Euler path for directed graph?

Solution 1:

You can try out following algorithm for finding out Euler Path in Directed graph:

Let number of edges in initial graph be $E$, and number of vertices in initial graph be $V$.

Step 1

Check the following conditions to determine if Euler Path can exist or not (time complexity $O(V)$):

1. There should be a single vertex in graph which has $\text{indegree}+1=\text{outdegree}$, lets call this vertex an.
2. There should be a single vertex in graph which has $\text{indegree}=\text{outdegree}+1$, lets call this vertex bn.
3. Rest all vertices should have $\text{indegree}=\text{outdegree}$.

If either of the above condition fails Euler Path can't exist.

Step 2

Add an edge from vertex bn to an in existing graph, now for all vertices $\text{indegree}=\text{outdegree}$ holds true (time complexity $O(1)$).

Step 3

Try to find Euler cycle in this modified graph using Hierholzer’s algorithm (time complexity $O(V+E)$).

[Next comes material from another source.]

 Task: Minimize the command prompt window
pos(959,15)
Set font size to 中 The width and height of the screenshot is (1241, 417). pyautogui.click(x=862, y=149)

1. Choose any vertex $v$ and push it onto a stack. Initially all edges are unmarked.
2. While the stack is nonempty, look at the top vertex, $u$, on the stack. If $u$ has an unmarked incident edge, say, to a vertex $w$, then push $w$ onto the stack and mark the edge $uw$. On the other hand, if $u$ has no unmarked incident edge, then pop $u$ off the stack and print it.
3. When the stack is empty, you will have printed a sequence of vertices that correspond to an Eulerian circuit.

Look into this Blog for better explanation of Hierholzer’s algorithm.

Step 4

Check if the printed cycle has sufficient number of edges included or not. If not then the original graph might be disconnected and Euler Path can't exist in this case.

Step 5

In the cycle so determined in Step 3, remove the edge from bn to an, now start traversing this modified cycle (not a cycle anymore, it's a Path) from bn. Finally you'll end up on an, so this path is Euler Path of original graph.